Tuesday, 31 July 2012

Short Story: "Something Fishy"




John Morgan peered through his dark attic window. In the streetlight outside, he spied his daughter Kelly stepping out of her boyfriend Blake’s car. The June night was balmy; both of the seventeen-year-olds were in short sleeves. Kelly glanced toward the house, but John knew she couldn’t see him. After a few seconds, Blake followed her out of the car and she bounced onto her toes to kiss him.
            “Well that’s not so bad,” John mumbled.
            Blake plunged his fingers into Kelly’s blonde hair.
            “Watch yourself,” John added.
Blake slipped a hand around Kelly’s waist and cupped her bum.
            John felt his chest tighten. “Alright. Over the line, kid.”
            Finally, Blake reached into the car’s passenger seat and pulled out an eighteen-inch salmon, which looked to be fresh from the nearby harbour.

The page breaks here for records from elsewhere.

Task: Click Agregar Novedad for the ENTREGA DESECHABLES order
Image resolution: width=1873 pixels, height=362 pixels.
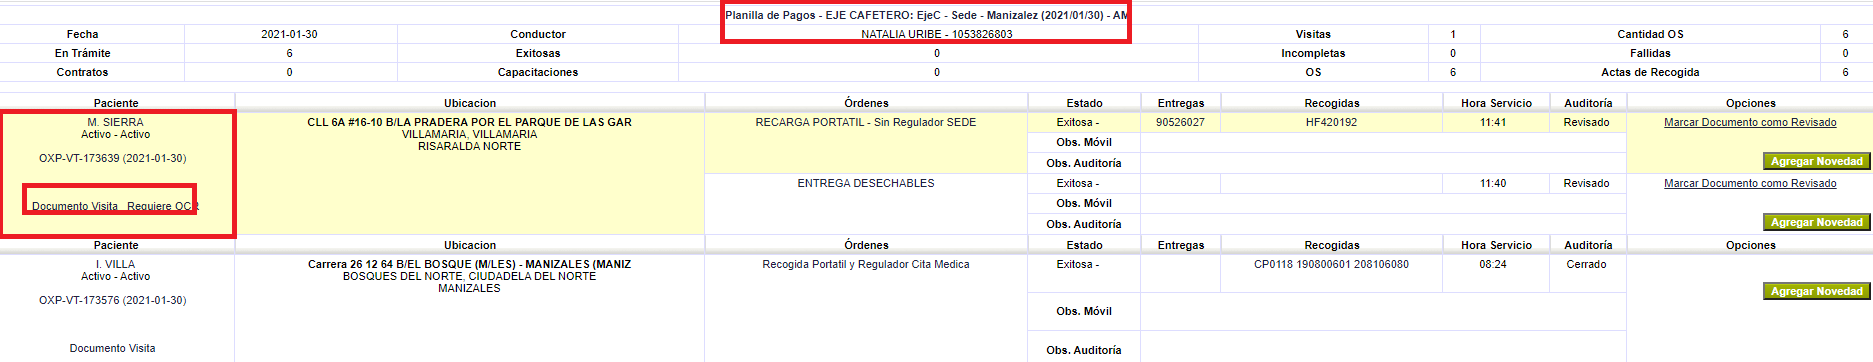Action: tap(1816, 222)
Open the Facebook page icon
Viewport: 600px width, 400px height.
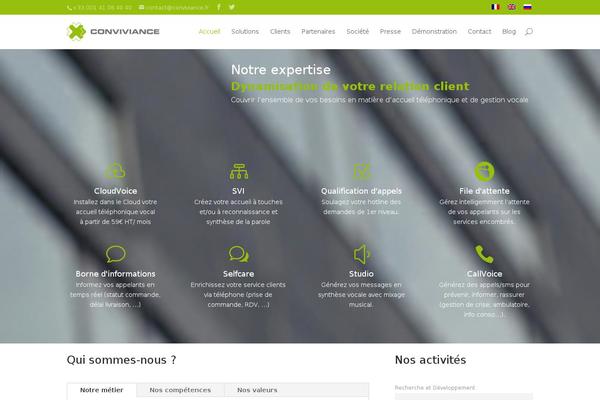(x=219, y=7)
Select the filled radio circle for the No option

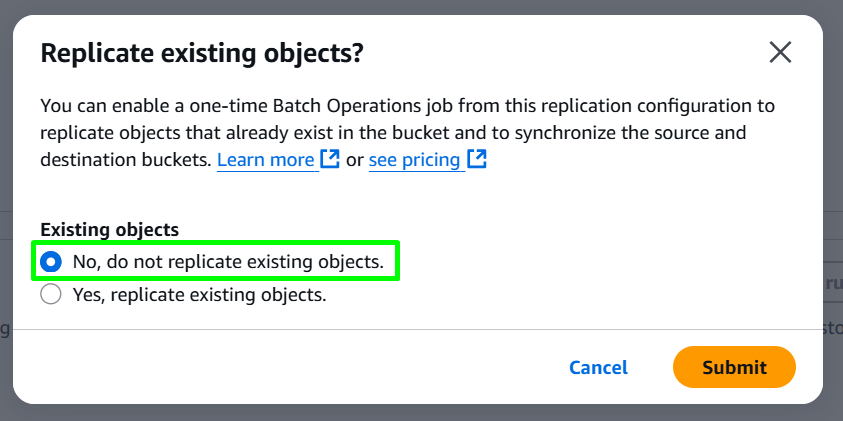coord(51,262)
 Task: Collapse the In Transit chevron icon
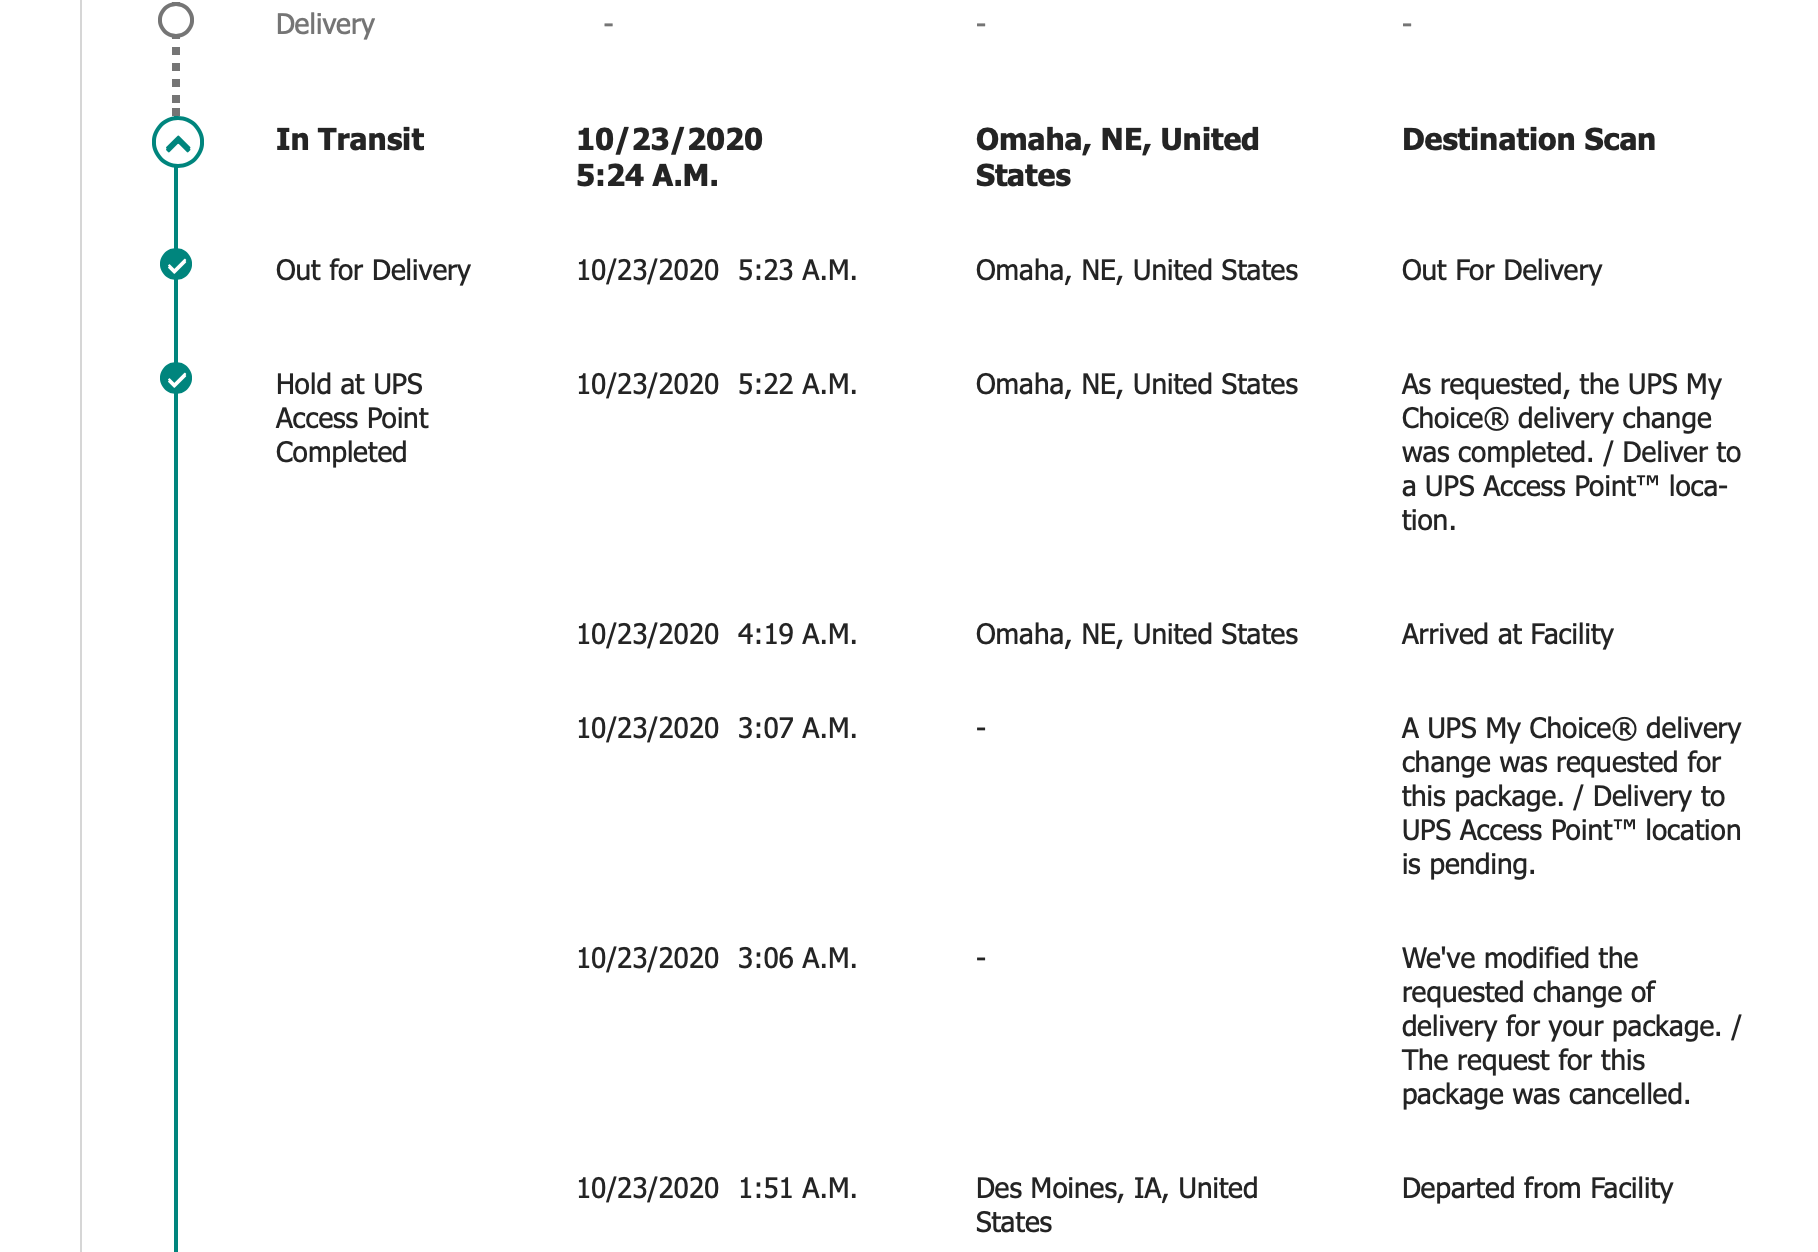click(x=178, y=142)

He held the fish by its tail and grinned, performing a few bicep curls. Then he presented it to Kelly with both hands in a mock bow.
            “What the hell?” John Morgan spun away from the window and fell to the floor like a sack of dirty laundry. When he heard the front door open and shut, he stumbled to his feet and snuck back out of the attic, beating the dust from of his slacks. When he’d reached the head of the house’s main staircase, he spotted Kelly at the door. She was taking off her knee-high boots. The salmon was no longer in her hands.
She glanced up and caught him furrowing his brow. “God, Dad. It’s before nine-thirty, you know.” She checked her watch. “By a long shot.”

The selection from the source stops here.